Stored records
-- Opening Marker --

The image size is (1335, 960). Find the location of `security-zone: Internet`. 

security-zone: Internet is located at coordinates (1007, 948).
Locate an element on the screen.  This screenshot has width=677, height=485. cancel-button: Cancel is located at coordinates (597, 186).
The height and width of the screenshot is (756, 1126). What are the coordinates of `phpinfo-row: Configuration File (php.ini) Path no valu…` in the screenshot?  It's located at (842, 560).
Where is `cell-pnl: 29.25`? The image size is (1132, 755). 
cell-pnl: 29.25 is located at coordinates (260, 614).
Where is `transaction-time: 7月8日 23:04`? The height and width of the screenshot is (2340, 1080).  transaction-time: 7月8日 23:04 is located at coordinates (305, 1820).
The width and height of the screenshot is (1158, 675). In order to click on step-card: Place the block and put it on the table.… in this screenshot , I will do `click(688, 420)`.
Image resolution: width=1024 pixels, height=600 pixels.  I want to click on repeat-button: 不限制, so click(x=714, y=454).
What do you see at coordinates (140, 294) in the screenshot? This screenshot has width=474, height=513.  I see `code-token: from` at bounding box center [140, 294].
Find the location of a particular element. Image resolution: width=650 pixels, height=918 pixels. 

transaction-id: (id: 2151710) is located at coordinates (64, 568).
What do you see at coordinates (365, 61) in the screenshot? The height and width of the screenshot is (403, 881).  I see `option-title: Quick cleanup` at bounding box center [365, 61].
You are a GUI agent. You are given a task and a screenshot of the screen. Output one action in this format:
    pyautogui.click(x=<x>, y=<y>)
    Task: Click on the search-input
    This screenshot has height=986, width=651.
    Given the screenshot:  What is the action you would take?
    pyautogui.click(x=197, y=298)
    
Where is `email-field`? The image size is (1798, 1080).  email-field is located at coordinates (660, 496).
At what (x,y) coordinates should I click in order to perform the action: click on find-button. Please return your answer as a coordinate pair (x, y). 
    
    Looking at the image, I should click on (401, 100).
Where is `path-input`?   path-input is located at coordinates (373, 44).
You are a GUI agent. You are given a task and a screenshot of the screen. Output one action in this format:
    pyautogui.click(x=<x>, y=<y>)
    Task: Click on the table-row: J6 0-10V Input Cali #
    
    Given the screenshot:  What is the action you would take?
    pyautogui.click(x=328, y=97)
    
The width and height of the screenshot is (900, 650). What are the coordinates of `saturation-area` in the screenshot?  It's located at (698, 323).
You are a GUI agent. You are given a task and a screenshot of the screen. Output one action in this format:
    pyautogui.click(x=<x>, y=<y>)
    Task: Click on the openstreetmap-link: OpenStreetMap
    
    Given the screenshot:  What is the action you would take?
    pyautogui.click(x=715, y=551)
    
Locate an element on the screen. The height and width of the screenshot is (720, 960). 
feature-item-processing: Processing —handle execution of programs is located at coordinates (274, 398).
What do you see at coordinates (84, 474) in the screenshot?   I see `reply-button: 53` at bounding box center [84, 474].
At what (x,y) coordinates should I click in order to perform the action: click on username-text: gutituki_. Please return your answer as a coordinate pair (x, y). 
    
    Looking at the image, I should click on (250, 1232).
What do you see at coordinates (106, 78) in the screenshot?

-- Closing Marker --

• _EXERCISE GOAL_: Count the lines in the entries above that contain the string "transaction". Give only the number.

• _RESPONSE TO THIS TASK_: 2